Вообще-то, имя было Джей-Джи. Имелось в виду JG, Jewish Girl, хотя еврейской крови в ней была только половина, и то не по матери, и на еврейку она была совсем не похожа. “Джи” со временем утерялось.
От нее исходила удивительная легкость. Не красавица, но взгляд ее темных глаз, “цвета неочищенной нефти”, как говорил Социолог, завораживал. Когда шестнадцатилетнюю Джей увидел режиссер Ложкин, к тому времени уже перетрахавший всех своих несовершеннолетних актрис, он задумчиво произнес:
– Есть еще девушки, на которых можно жениться.
Но на нее Ложкин произвел скорее отталкивающее впечатление. У нее вообще была способность сразу видеть, нужен ей человек или нет, – не по делу, а в смысле музыкальной гармонии, что ли. Потом эта способность пропала, и последние несколько лет своей жизни, к радости мужа и огорчению брата, она провела с теми, кто был нужен по делу. Странно, потому что единственным делом, которым она в то время серьезно увлеклась, было знакомство с людьми, полезными для дела.
Теплый свет, исходивший из ее глаз, постепенно угасал, взгляд становился холодным и оценивающим. Она теперь учила английскому языку “детей советской буржуазии”.
– Буржуазия? – возмущался Социолог. – Какая может быть буржуазия без собственности?
В 1975-м, когда “Битлз” пели в Кремлевском дворце съездов, а попасть туда было невозможно, Джей решила, что она попадет. В ее глазах снова появился огонек. Яркий, но холодный. Добыла где-то прямой телефон администратора Дворца съездов. Позвонила.
– С вами говорят из Всемирного Совета Мира, – сказала она первое, что пришло ей в голову.
– Откуда?
– Из Всемирного Совета Мира.
Долгая пауза.
– От Иванова, что ли?
– Ну да!
– А, ну так бы и сказали. С Ивановым мы хотим дружить. Чего он хочет?
– Нам нужно тринадцать билетов на “Битлз”.
– Ммм, тринадцать не обещаю. Как вас зовут?
– Лена, – Джей назвала первое попавшееся имя.
– Леночка, можете называть меня просто Михаилом. Дайте ваш телефон. Я вам позвоню, а вы пока составьте список. Вписывайте пока всех, но тринадцать не обещаю. И скажите Иванову, что он нам будет должен, и не тринадцать, а все тридцать.
Следующие три дня Михаил с Леночкой перезванивались по пять раз в день. Иванов оказался директором кинотеатра “Мир”, где, как выяснилось, тоже бывали закрытые просмотры. Шушу она включила в список, но тот категорически отказался идти.
– Всех вас будут ждать у входа с наручниками, – сказал он, но Джей была в эйфории, и такая мелочь, как наручники, ее остановить не могла.
В день концерта все, кто был в списке, собрались, как им было сказано, у Кутафьей башни. Ждали Джей. К ним подошел охранник в форме и спросил, кто из них Елена.
– Она опаздывает, – сказали ему.
– Ждать никого не можем.
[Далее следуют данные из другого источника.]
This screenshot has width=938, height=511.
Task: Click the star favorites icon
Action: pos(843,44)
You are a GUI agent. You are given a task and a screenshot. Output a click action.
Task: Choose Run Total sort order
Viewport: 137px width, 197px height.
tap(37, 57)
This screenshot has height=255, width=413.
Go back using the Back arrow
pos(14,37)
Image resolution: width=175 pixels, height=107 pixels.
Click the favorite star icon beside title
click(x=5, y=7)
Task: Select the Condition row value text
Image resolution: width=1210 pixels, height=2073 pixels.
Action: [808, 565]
Если хотите попасть, идите за мной.
Они пошли. Джей так и не появилась. Она, оказывается, пришла на час раньше и все это время болтала с Полом Маккартни. Он подарил ей диск Abbey Road, на котором расписались все четверо, каждый под своей фотографией, а Пол еще приписал JG, I love you. Она потом забыла этот диск в электричке.
Анька: Загорск
Мой отец, композитор-авангардист, тоннами поглощал книги по психологии.
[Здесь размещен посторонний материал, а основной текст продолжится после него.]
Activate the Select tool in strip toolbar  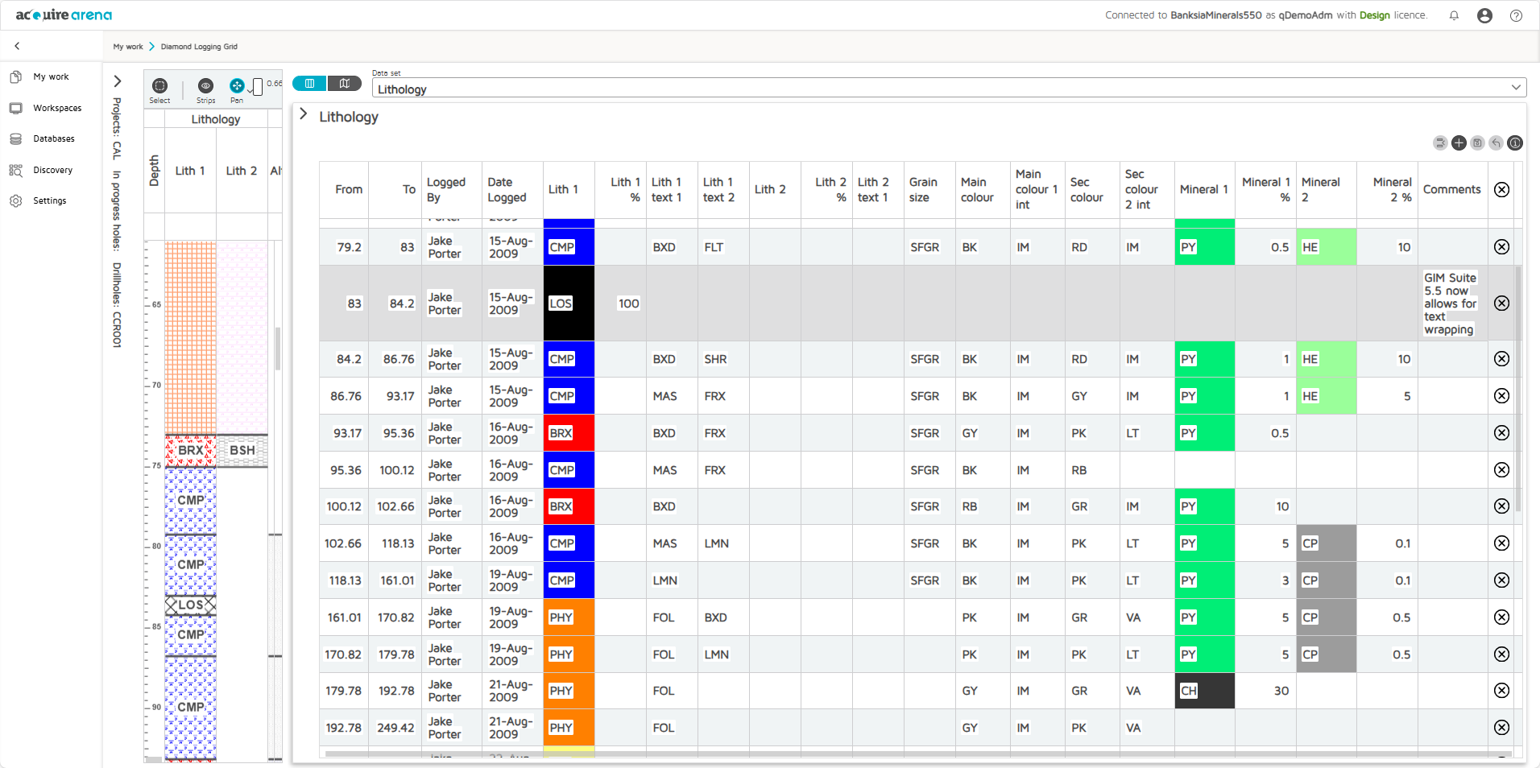159,87
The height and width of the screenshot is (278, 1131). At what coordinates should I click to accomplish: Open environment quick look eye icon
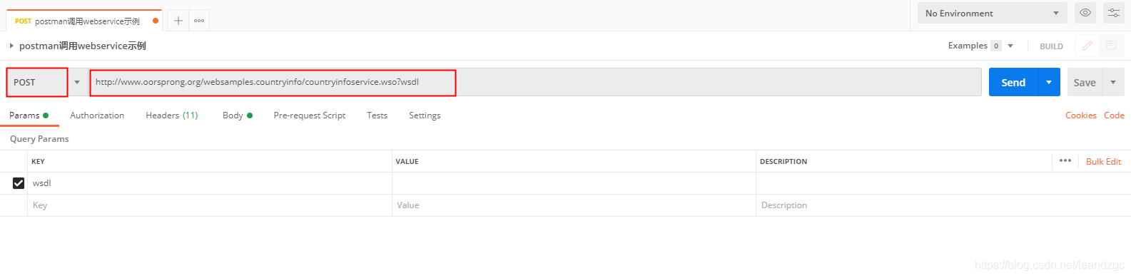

Сначала это была психология творчества, типа “как стать гением”. Все у него было в порядке: секретарь Союза композиторов, дача в Пахре, черная “Волга”… Но гением он не был. В их компании должность гения уже была занята Арчилом, тот слезать с нее не собирался. Потом пошли книги о психологии секса и отношений. С мамой у них всегда были проблемы, они вечно запирались в его кабинете и громко эти отношения выясняли. В таких случаях я надевала наушники и включала на полную громкость кого-нибудь из любимых (настоящих!) авангардистов – Берга или Веберна. Когда родители наконец развелись, мне было четырнадцать. Тут папаша переключился на книги о детских травмах. Чтобы у меня не возникло травмы от потери “фигуры отца”, всюду таскал меня за собой. Четыре года “полового созревания” я провела в компании друзей отца, сорокалетних мужчин, часами разговаривающих о пифагорействе, эолийском строе, додекафонии и параллельных квинтах.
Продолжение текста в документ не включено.